> [PROVIDED RECORDS]
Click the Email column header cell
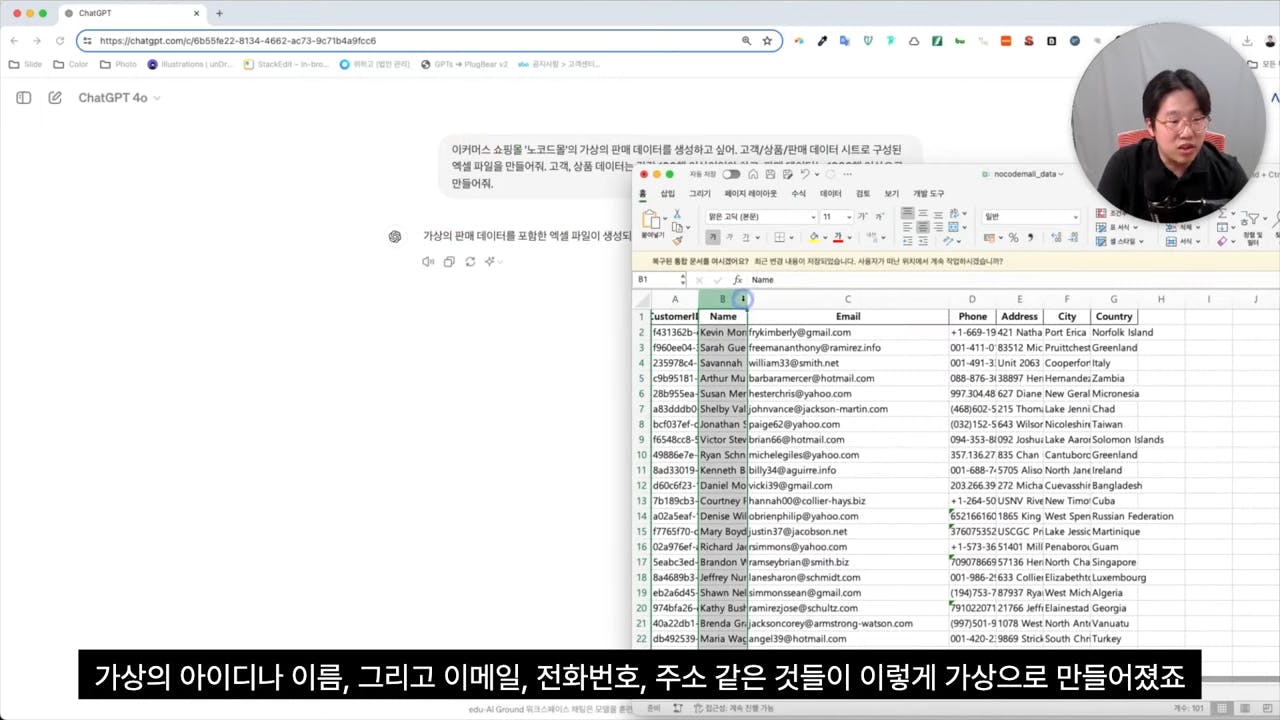Image resolution: width=1280 pixels, height=720 pixels. point(847,317)
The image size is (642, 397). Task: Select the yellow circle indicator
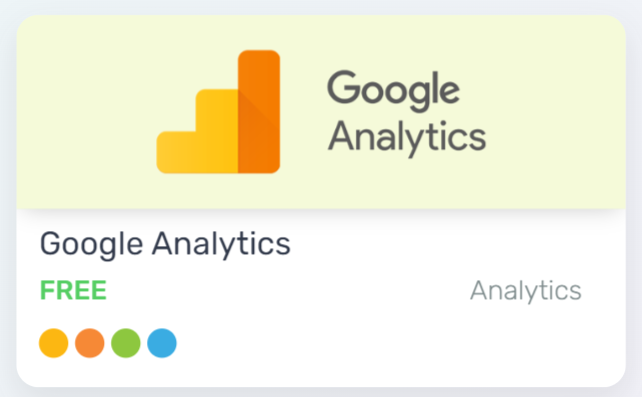coord(54,343)
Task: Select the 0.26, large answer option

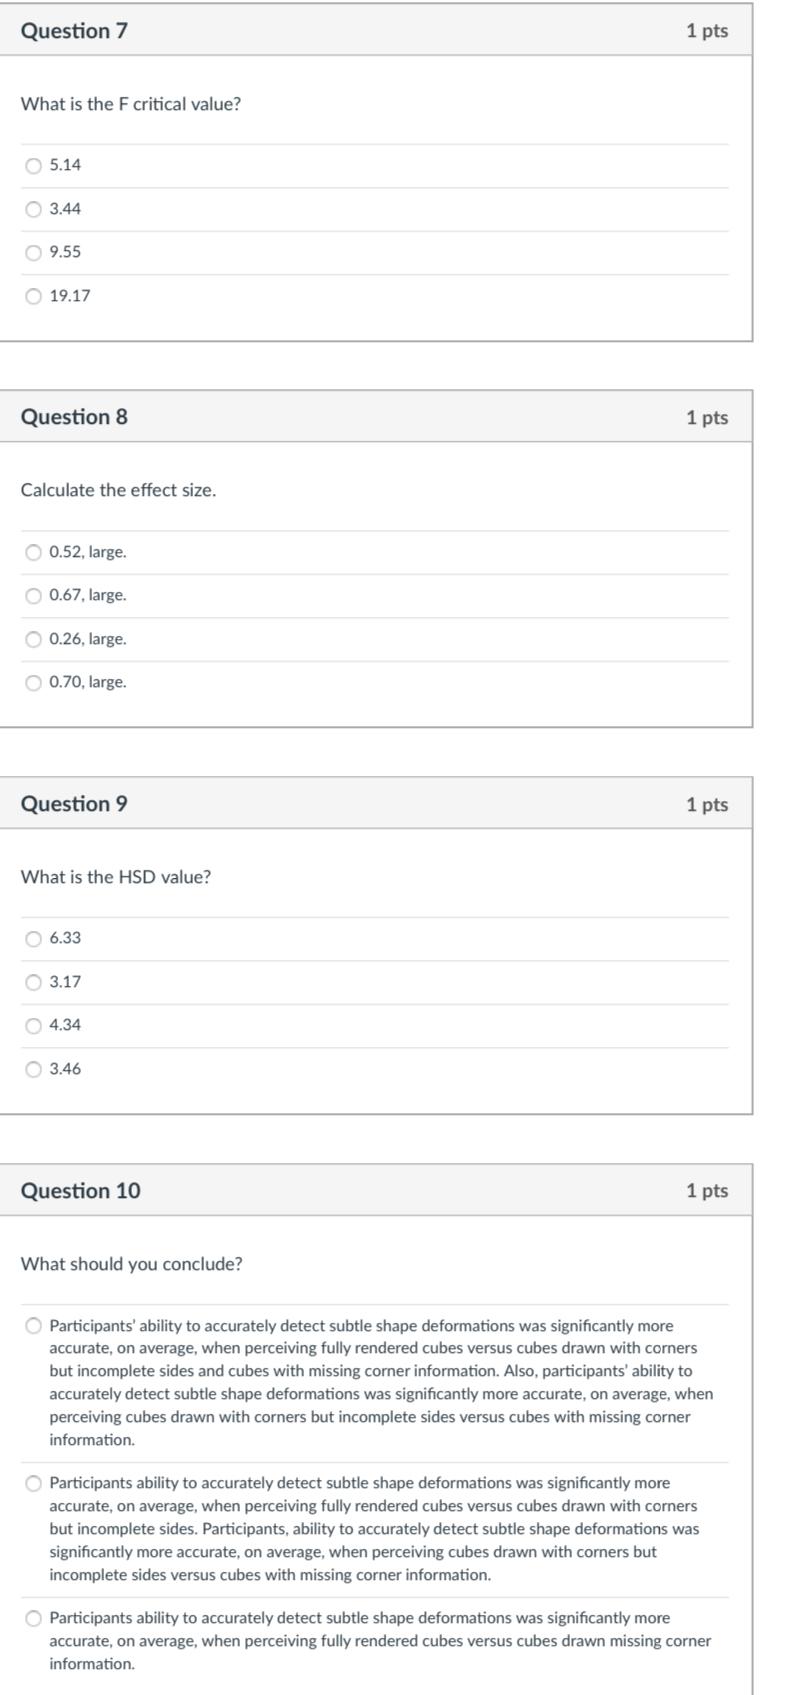Action: [33, 640]
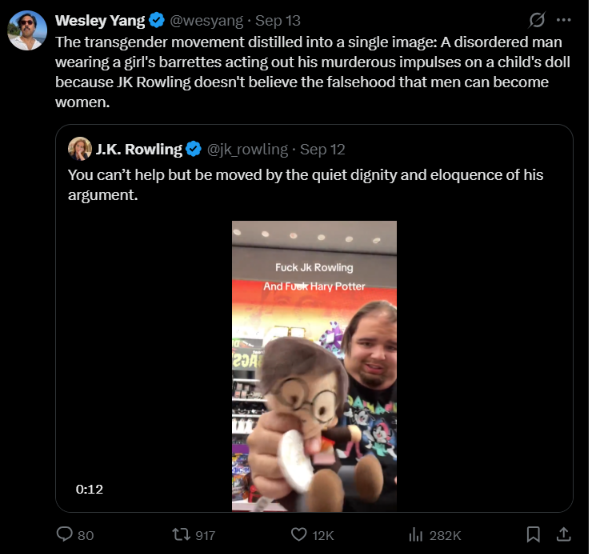The width and height of the screenshot is (589, 554).
Task: Like the post with the heart icon
Action: [299, 534]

> [WHAT THE TASK REQUIRES]
Write the data above out again exactly, every line of it, and exclude the pictures.

> [ANSWER SPACE]
Click the Email column header cell
Image resolution: width=1280 pixels, height=720 pixels. point(847,317)
The image size is (642, 397). Task: Select the yellow circle indicator
coord(54,343)
Task: Select the 0.26, large answer option

Action: [33, 640]
The width and height of the screenshot is (589, 554).
Task: Like the post with the heart icon
Action: [299, 534]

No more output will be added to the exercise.